Shares of NIO (NYSE:NIO) rose 1,110% in 2020, according to data from S&P Global Market Intelligence. The Chinese electric-vehicle (EV) company's stock soared thanks to signs of incredible momentum and long-term growth potential for the industry.
Momentum built for NIO stock amid signs that the Chinese government would make a powerful push to transition the country to electric vehicles. The company also posted strong vehicle delivery numbers, and its monthly delivery updates across last year showed impressive growth for the business.
NIO delivered 7,007 vehicles in December (up 121% year over year), bringing the company's total delivery count for the year to 43,728. Its vehicle delivery count for 2020 represented an annual increase of roughly 112.6%.

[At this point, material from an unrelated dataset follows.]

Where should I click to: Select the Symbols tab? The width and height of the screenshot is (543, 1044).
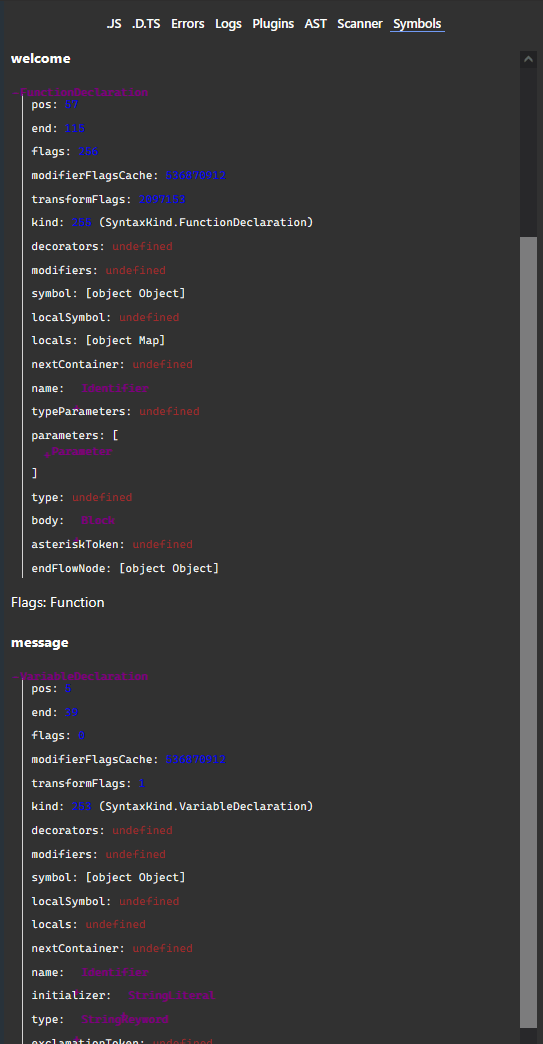tap(417, 24)
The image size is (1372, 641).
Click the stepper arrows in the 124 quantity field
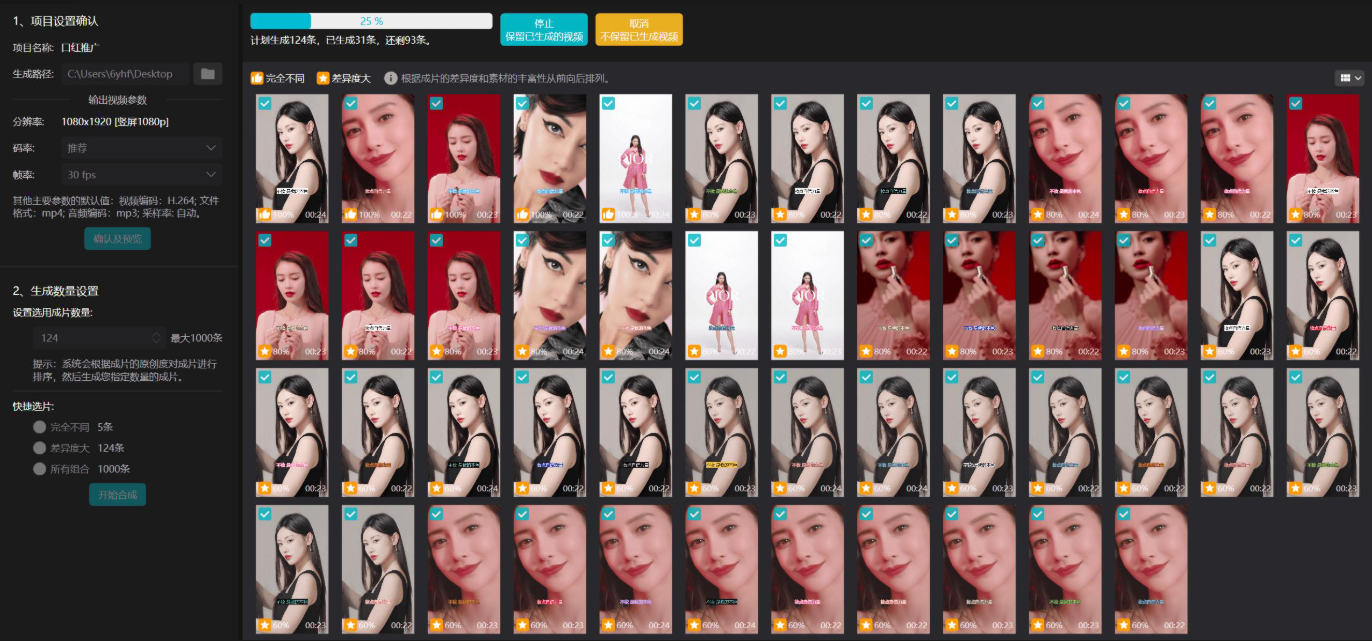157,338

Government subsidies for EV buyers have helped accelerate the growth of the industry in China, and contributed to substantial momentum for NIO. Purchase subsidies were also tied to performance metrics that should correspond with reduced pollution, and NIO vehicles generally performed well in the relevant categories. However, China's Ministry of Finance recently cut subsidies by 20% for 2021 in response to signs of improving organic adoption for EVs, and it remains to be seen how this might impact momentum in the short term.

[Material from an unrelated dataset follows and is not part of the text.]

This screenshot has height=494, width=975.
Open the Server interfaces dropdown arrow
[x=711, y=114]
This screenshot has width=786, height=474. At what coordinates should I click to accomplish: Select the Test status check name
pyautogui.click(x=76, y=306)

NIO stock has continued to make gains early in 2021. The company's share price is up roughly 12% in January's trading so far.
China has a population of roughly 1.4 billion people, presenting a massive addressable market for NIO in its domestic market alone. The EV market has been expanding even faster in China than in the U.S., and there's still a huge runway for growth. However, investors also have to keep valuations in mind -- as well as the likelihood that an influx of competition may limit growth opportunities for industry leaders that have enjoyed explosive stock gains.
NIO has a market capitalization of roughly $84.6 billion and is valued at approximately 18 times this year's expected sales.